The 2023 guideline panel recommends the Practical Geriatric Assessment as the GA tool clinicians can use to predict outcomes in older patients receiving systemic cancer therapy. According to the guideline panel, findings from the tool may better inform cancer treatment decision-making and help clinicians address impairments with appropriate counseling, interventions, and/or referrals.
A recommendation that aligns with the 2018 guideline includes the use of either the Schonberg or Lee Index to estimate life expectancy of 4 years or more. Furthermore, the 2018 guideline and the 2023 updated guideline both recommend that clinicians apply GA findings to construct an individualized and integrated management strategy for patients; the strategy not only informs treatment selection by estimating adverse outcome risks, but also identifies nononcologic issues that may be receptive to interventions.
Data Spur New Recommendations
According to Expert Panel Co-Chair William Dale, MD, PhD, of City of Hope, the updated recommendations are centered around data from two large, randomized trials. The GAP70+ (Geriatric Assessment for Patients 70 years and older) and GAIN (Geriatric Assessment-Driven Intervention) trials assessed the effects of GAs and GA-guided management on reducing serious chemotherapy-related toxic effects in older adults with cancer.3,4 The findings from these trials, Dr. Dale said, showed that the use of GAs “and acting on them with specific interventions, could lower toxicity for chemotherapy by 20% or more as its primary outcome.”
William Dale, MD, PhD
One study, according to Dr. Dale, showed that the use of GAs in these older patients receiving systemic therapy was associated with reduced falls and polypharmacy. In the GAIN study, researchers also found that advanced directive completion went up more than 25% with the use of GAs in this population.
Guideline in Practice
Improving uptake of the recommendations is critically important to ensure optimal outcomes for patients, Dr. Dale said. “When we first put out the original guidelines, we saw there wasn’t a lot of uptake of it,” he said. The development of the Practical Geriatric Assessment has “really streamlined” the process of GAs, he added, helping to overcome barriers to incorporating these assessments into routine clinical practice.

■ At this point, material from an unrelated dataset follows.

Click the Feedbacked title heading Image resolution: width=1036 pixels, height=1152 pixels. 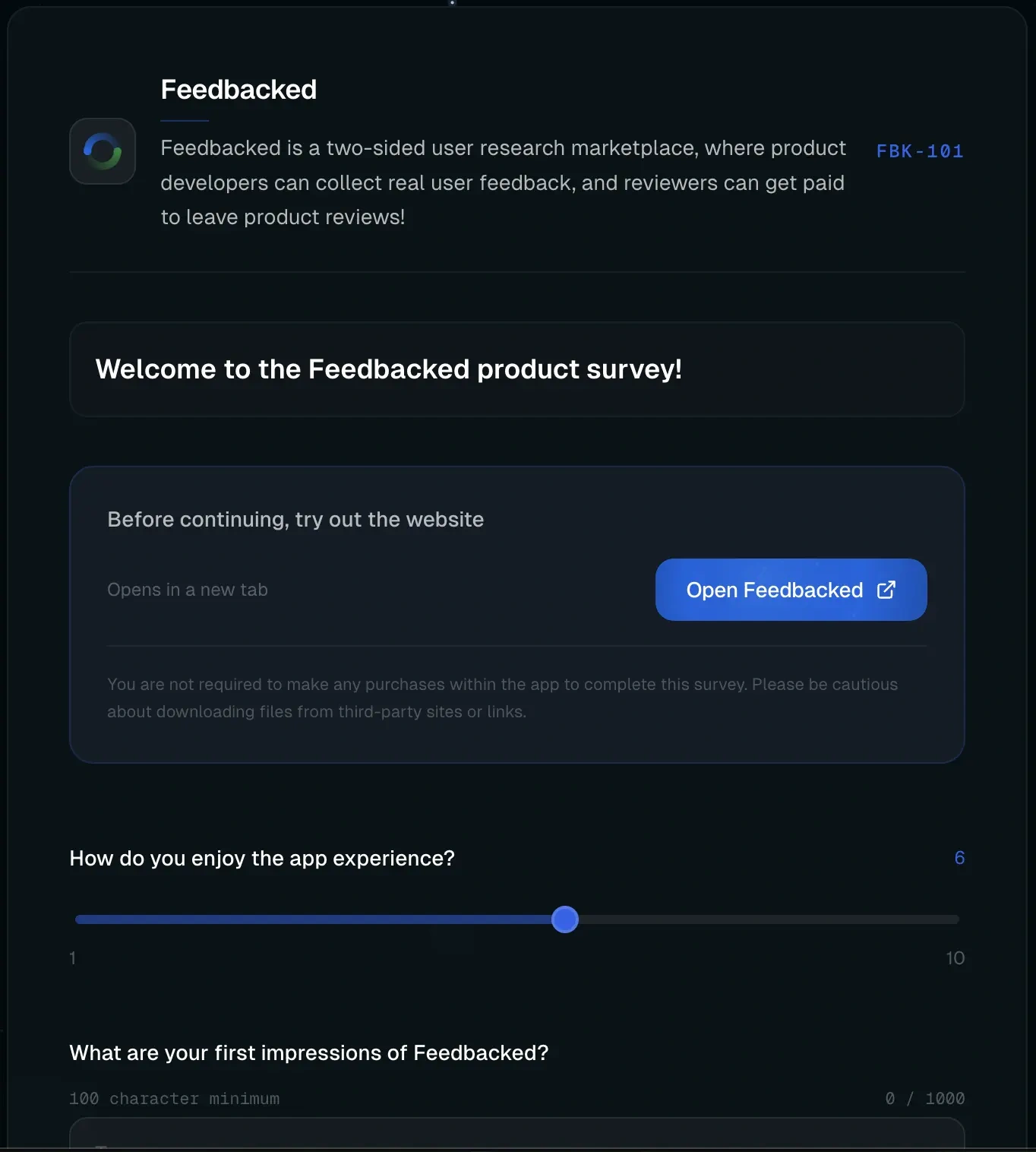click(238, 90)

Dr. Klepin added that although there are some barriers to the uptake of GAs, the guideline panel hopes the information provided in the new updated guideline will serve to educate providers on many of the key outcomes that are positively impacted using GA.
“Things like decreasing treatment toxicity, improving decision-making and communication, and improving patient and caregiver satisfaction have all been shown to be positively impacted with conduct of GA for older patients,” Dr. Klepin said. “We hope that providing a practical GA to guide management strategies will empower clinicians and providers to incorporate the assessments in their workflow, both in academic settings, where we know some centers have already done this, but also more routinely in community practice..., [and] even low-resource community settings.”
REFERENCES
1. Dale W, Klepin HD, Williams GR, et al: Practical assessment and management of vulnerabilities in older patients receiving systemic cancer therapy: ASCO guideline update. J Clin Oncol. July 17, 2023 (early release online).
2. Mohile SG, Dale W, Somerfield MR, et al: Practical assessment and management of vulnerabilities in older patients receiving chemotherapy: ASCO guideline for geriatric oncology. J Clin Oncol 36:2326-2347, 2018.
3. Mohile SG, Mohamed MR, Xu H, et al: Evaluation of geriatric assessment and management on the toxic effects of cancer treatment (GAP70+): A cluster-randomised study. Lancet 398:1894-1904, 2021.
4. Li D, Sun CL, Kim H, et al: Geriatric assessment-driven intervention (GAIN) on chemotherapy-related toxic effects in older adults with cancer: A randomized clinical trial. JAMA Oncol 7:e214158, 2021.